> [Source document]

· · · · ·

1. CRAZY FOR EU
Parliament is back and so too is Brexit. The Cabinet meets at 9.30am and, after a headline-grabbing intervention by Boris Johnson, the vexed issue of the UK’s customs links with the EU will be the elephant in the room (Brexit is not formally on the agenda however). The Foreign Secretary has tried to demolish the option of a ‘customs partnership’, declaring to the Daily Mail: “That’s not taking back control of your trade policy, it’s not taking back control of your laws, it’s not taking back control of your borders and it’s actually not taking back control of your money either, because tariffs would get paid centrally back to Brussels.”
Given that Theresa May has been determined to keep this option on the table, it reads like a real challenge to her authority. But is it? Boris has undoubtedly once again reminded the PM (and fellow Brexiteers) he’s a force to be reckoned with, yet it only matters if he’s prepared to actually quit should May stick with the most controversial bits of the plan. Given No.10’s talk of an ‘evolving’ solution and more ‘work’ being done on the options, is this just a game played in the knowledge that the plan will be refined in a compromise that unites the Cabinet? Still, time is running out to find yet another (even more complex) solution. Some Remainer ministers want the PM to call Boris’ bluff and put the plan to full Cabinet, where they have a clear majority. Nicky Morgan yesterday referred to some hardline Brexiteers as ‘toddlers’. No.10 will have a tricky few hours today telling us who’s in charge of the nursery.
Meanwhile, the House of Lords is set to offer a further reminder today of just how much influence it can have on Brexit, with the prospect of two more possible defeats today on the final day of Report Stage of the EU (Withdrawal) Bill. Both amendment 93 on EU agencies and amendment 95 on removing a fixed ‘Exit Day’ have crucial cross-party and crossbench support.
But Labour’s own splits will be evident too, as a group of up to 50 of its peers prepare to back an amendment on future membership of the EEA (European Economic Area) or so-called ‘Norway option’. Led by Labour’s Waheed Alli and backed by Tory Baroness Verma and crossbencher Lord Bilimoria, amendments 110A and 112B are set to be voted on around 9pm. Jeremy Corbyn has instructed his troops to abstain and Shadow Brexit Secretary Keir Starmer is far from pleased at the rebels’ disruption. Pro-EU Labour moderates point out figures on the Left like union boss Manuel Cortes (he blogged for us HERE) back the EEA idea. All sides are pointing to last week’s local elections for some kind of Brexit read-across. Yet that’s far from clear: Labour could lose key seats if it repels its Leave voters, but win others if it attracts Remainers.

· · · · ·

> [Exercise objective]
Copy the Brexit briefing between "Meanwhile, the House" and "and crossbench support.", inclusive, renaming "House of Lords" as "upper chamber". The data below isn't needed.

Collected data entries:

· · · · ·

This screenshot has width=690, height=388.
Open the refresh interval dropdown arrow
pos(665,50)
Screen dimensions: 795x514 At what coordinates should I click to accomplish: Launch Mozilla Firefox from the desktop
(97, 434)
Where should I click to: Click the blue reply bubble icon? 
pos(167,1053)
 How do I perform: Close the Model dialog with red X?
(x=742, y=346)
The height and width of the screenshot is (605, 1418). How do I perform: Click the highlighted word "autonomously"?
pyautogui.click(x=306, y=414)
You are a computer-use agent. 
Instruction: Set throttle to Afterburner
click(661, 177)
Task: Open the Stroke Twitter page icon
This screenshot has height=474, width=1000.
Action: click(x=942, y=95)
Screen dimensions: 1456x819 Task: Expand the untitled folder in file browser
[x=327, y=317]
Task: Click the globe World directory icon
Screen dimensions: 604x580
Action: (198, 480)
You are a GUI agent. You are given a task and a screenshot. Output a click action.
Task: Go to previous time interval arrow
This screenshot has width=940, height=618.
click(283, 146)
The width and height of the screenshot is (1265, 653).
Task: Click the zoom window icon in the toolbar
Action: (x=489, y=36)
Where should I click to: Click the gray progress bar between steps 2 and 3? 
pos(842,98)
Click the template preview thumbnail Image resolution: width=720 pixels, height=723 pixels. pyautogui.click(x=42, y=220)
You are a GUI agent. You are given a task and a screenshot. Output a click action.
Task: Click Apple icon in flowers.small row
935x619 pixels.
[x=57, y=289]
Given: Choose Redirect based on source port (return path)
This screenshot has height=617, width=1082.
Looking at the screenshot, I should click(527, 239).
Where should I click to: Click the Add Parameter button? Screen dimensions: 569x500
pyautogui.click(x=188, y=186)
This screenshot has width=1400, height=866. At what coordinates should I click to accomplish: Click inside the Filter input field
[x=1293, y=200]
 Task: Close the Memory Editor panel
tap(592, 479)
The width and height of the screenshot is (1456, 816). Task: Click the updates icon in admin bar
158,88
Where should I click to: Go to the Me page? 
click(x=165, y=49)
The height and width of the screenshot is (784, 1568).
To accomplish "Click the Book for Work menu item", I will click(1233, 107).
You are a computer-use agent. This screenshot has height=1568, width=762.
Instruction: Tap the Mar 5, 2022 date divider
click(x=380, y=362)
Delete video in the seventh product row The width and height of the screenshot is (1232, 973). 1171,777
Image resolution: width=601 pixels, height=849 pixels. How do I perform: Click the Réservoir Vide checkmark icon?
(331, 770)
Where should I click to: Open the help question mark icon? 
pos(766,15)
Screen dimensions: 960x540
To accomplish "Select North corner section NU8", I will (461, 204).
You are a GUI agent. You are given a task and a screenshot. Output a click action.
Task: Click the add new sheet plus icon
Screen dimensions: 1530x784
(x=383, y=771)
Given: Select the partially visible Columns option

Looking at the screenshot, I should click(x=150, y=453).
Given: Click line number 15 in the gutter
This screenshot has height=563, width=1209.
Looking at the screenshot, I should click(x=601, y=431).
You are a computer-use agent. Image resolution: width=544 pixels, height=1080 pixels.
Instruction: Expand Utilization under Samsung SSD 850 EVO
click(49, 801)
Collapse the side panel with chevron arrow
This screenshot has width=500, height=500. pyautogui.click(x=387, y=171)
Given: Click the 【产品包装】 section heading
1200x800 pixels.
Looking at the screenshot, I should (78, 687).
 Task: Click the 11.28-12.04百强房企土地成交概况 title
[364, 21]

· · · · ·

> [Complete answer]
Meanwhile, the upper chamber is set to offer a further reminder today of just how much influence it can have on Brexit, with the prospect of two more possible defeats today on the final day of Report Stage of the EU (Withdrawal) Bill. Both amendment 93 on EU agencies and amendment 95 on removing a fixed ‘Exit Day’ have crucial cross-party and crossbench support.